Extracted material:
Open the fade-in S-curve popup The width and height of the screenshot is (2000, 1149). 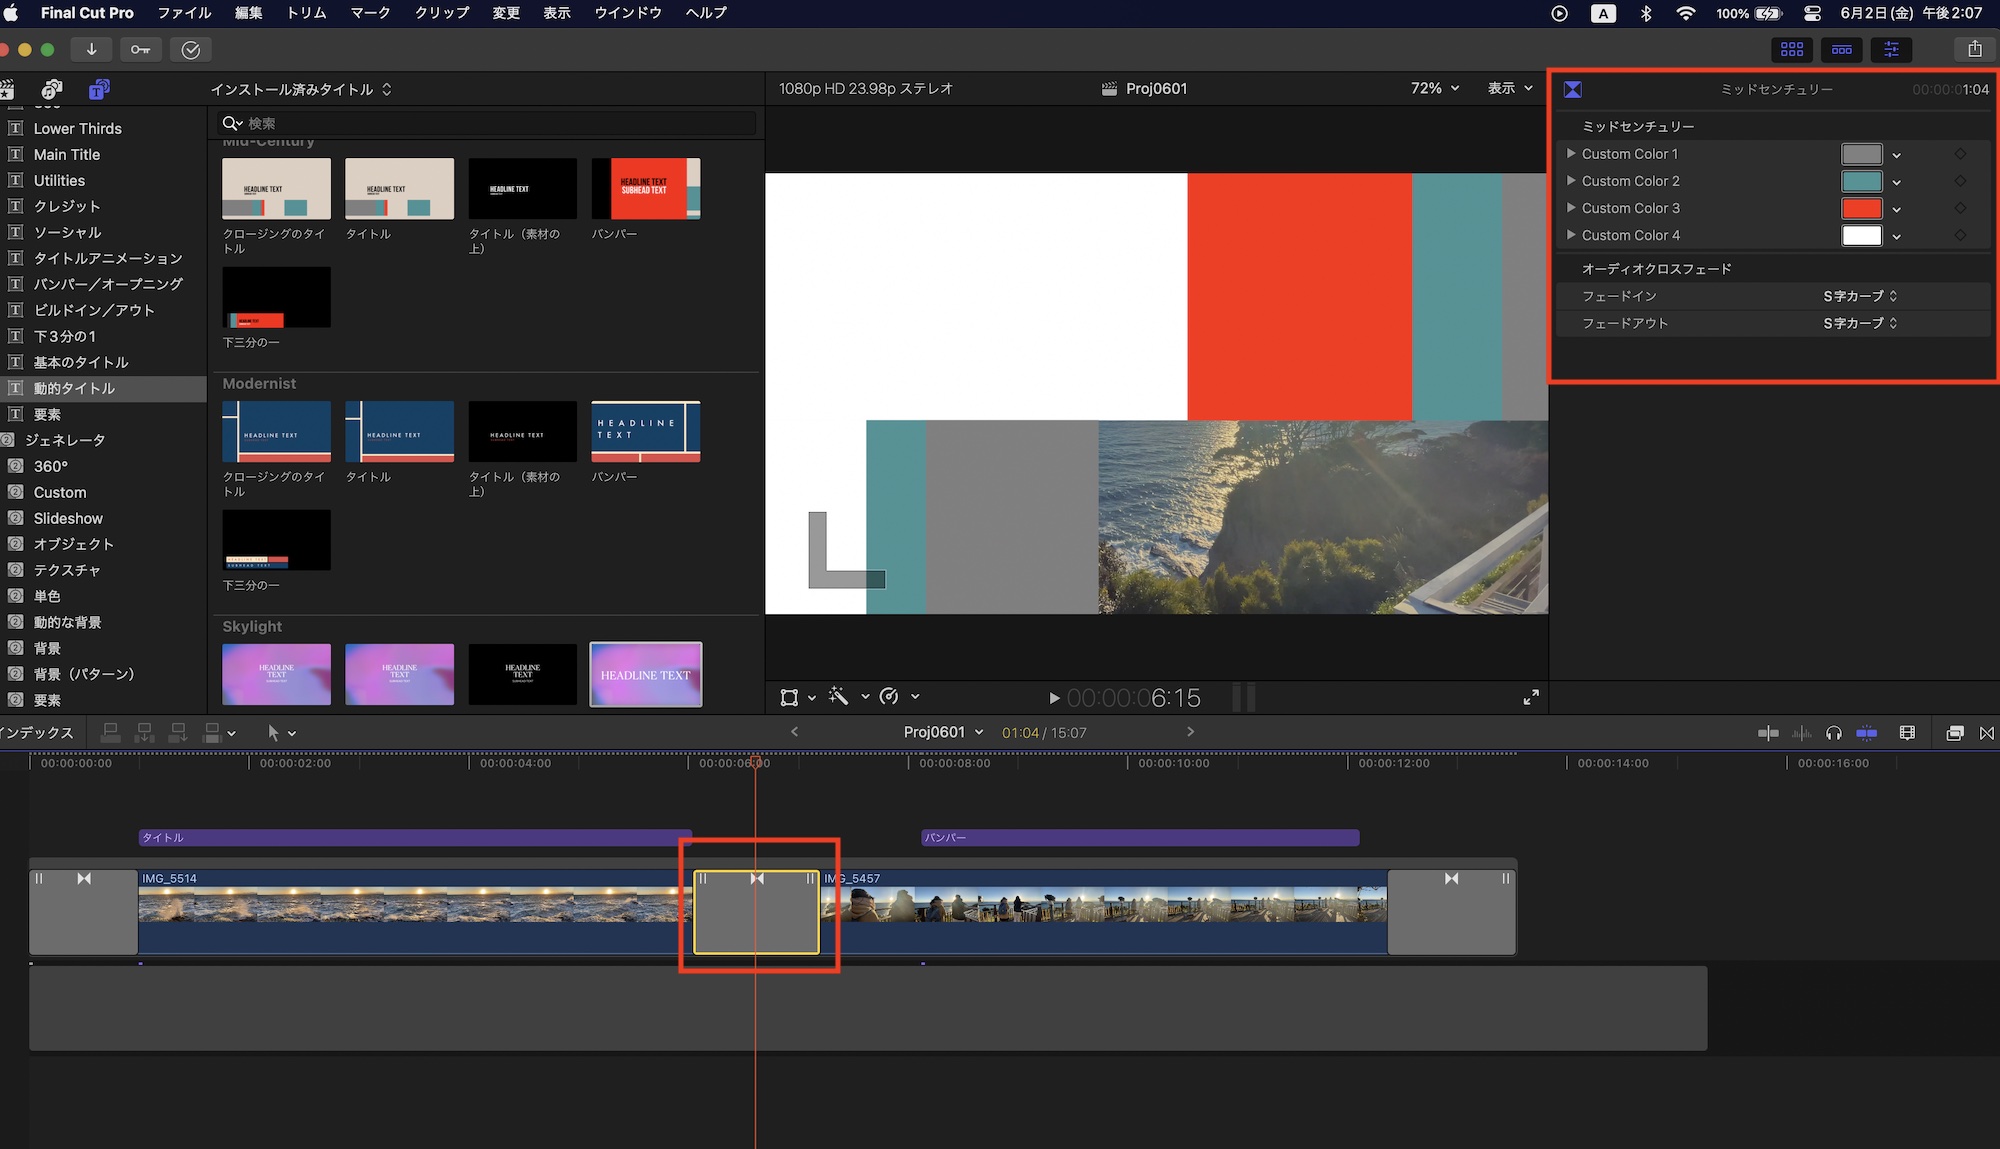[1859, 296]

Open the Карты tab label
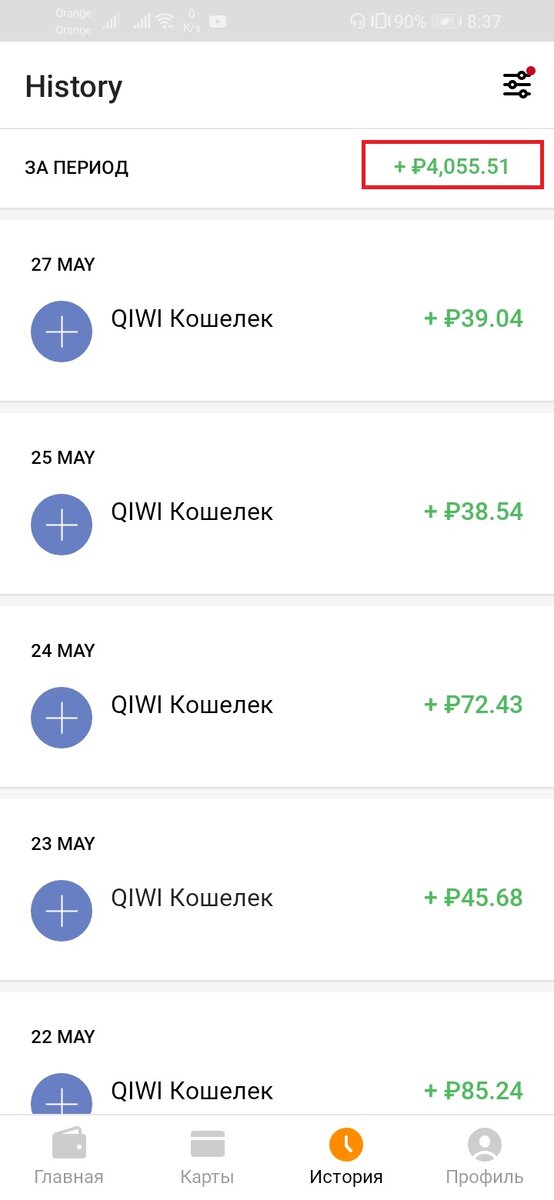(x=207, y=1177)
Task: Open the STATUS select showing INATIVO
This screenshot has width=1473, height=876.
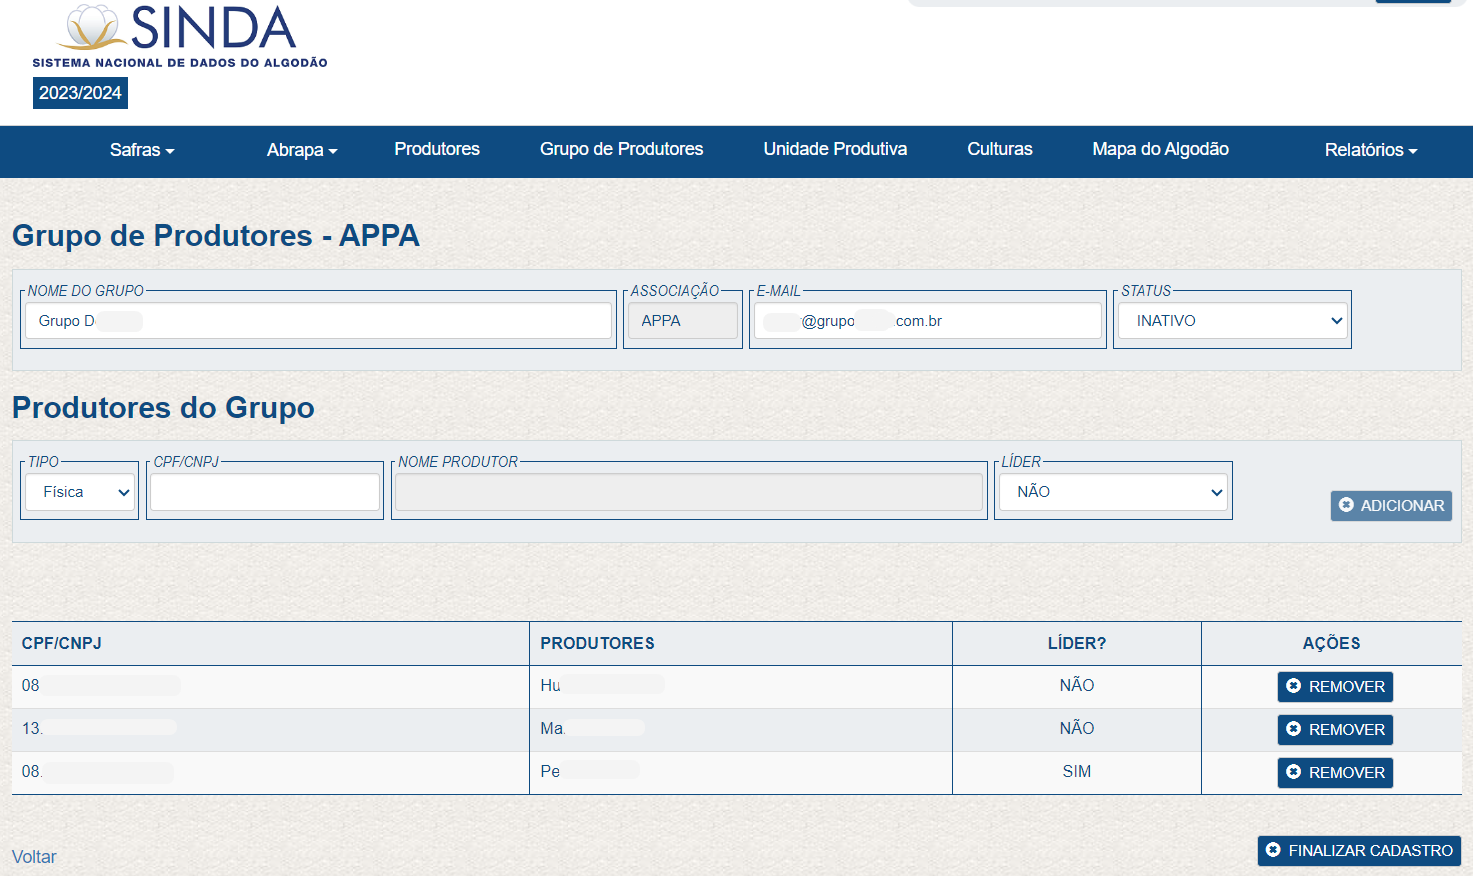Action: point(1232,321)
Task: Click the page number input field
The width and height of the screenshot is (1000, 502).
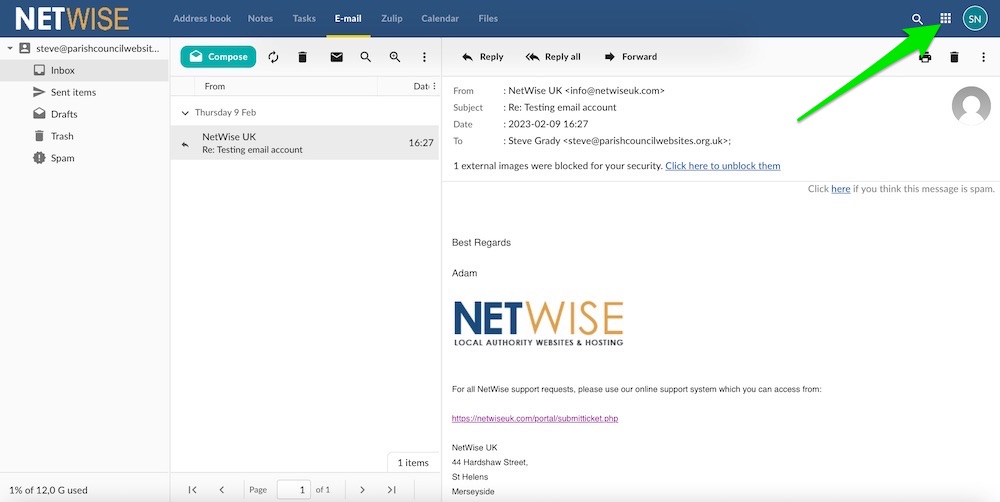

Given problem: Report how many lines in the entries above contain the string "Task", matching case exactly. Give only the number.

Solution to the exercise: 2